▶ [Assignment]: Using the entries below, write out the line with "Елена Чуднова (86, 2068)", the line with "Адвокатская деятельность (20, 2352)", and every line in between, exactly as each is written.

Saved entries
=====
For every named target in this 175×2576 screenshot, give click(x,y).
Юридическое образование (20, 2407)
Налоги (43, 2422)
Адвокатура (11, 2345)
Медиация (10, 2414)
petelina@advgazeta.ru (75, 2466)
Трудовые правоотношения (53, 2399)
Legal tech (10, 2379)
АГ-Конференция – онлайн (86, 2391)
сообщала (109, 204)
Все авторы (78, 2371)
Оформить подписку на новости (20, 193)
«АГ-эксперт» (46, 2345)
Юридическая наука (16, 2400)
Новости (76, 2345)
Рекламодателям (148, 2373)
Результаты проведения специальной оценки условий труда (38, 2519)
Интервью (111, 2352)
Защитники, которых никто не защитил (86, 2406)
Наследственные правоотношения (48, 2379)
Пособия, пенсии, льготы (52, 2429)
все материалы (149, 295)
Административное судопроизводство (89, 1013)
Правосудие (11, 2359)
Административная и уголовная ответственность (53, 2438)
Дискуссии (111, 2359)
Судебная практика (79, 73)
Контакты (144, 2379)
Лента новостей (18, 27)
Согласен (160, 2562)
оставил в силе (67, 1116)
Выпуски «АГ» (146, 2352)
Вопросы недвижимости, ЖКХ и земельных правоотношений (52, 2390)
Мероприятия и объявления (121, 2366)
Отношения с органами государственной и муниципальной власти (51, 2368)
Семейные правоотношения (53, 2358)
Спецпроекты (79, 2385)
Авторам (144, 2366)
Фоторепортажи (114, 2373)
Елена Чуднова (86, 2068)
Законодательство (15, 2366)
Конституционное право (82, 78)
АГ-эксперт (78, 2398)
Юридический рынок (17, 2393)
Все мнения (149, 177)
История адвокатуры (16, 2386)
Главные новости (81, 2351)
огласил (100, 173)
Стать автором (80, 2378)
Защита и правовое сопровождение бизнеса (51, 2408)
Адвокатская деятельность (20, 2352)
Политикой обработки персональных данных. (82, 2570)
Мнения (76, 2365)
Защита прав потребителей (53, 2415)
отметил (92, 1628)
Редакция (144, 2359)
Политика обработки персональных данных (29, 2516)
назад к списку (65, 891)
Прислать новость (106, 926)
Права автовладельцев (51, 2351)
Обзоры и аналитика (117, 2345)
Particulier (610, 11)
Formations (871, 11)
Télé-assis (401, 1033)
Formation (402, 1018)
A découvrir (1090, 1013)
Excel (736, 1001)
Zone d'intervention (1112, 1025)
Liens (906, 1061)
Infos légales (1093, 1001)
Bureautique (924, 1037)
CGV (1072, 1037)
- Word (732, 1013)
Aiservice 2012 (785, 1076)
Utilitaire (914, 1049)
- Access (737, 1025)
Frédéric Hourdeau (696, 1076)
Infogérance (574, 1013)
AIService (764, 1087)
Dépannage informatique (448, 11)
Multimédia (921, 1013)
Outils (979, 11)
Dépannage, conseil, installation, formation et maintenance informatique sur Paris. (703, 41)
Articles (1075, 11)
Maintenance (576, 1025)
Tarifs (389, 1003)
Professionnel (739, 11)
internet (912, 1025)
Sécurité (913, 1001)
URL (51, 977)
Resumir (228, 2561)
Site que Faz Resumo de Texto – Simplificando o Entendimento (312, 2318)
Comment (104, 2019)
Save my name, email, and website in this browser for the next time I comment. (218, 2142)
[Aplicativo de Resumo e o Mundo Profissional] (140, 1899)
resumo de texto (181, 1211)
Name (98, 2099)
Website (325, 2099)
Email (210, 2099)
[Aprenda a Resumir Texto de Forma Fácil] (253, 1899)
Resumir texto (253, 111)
=====
▶ [Exercise result]:
Елена Чуднова (86, 2068)
Законодательство (15, 2366)
Конституционное право (82, 78)
АГ-эксперт (78, 2398)
Юридический рынок (17, 2393)
Все мнения (149, 177)
История адвокатуры (16, 2386)
Главные новости (81, 2351)
огласил (100, 173)
Стать автором (80, 2378)
Защита и правовое сопровождение бизнеса (51, 2408)
Адвокатская деятельность (20, 2352)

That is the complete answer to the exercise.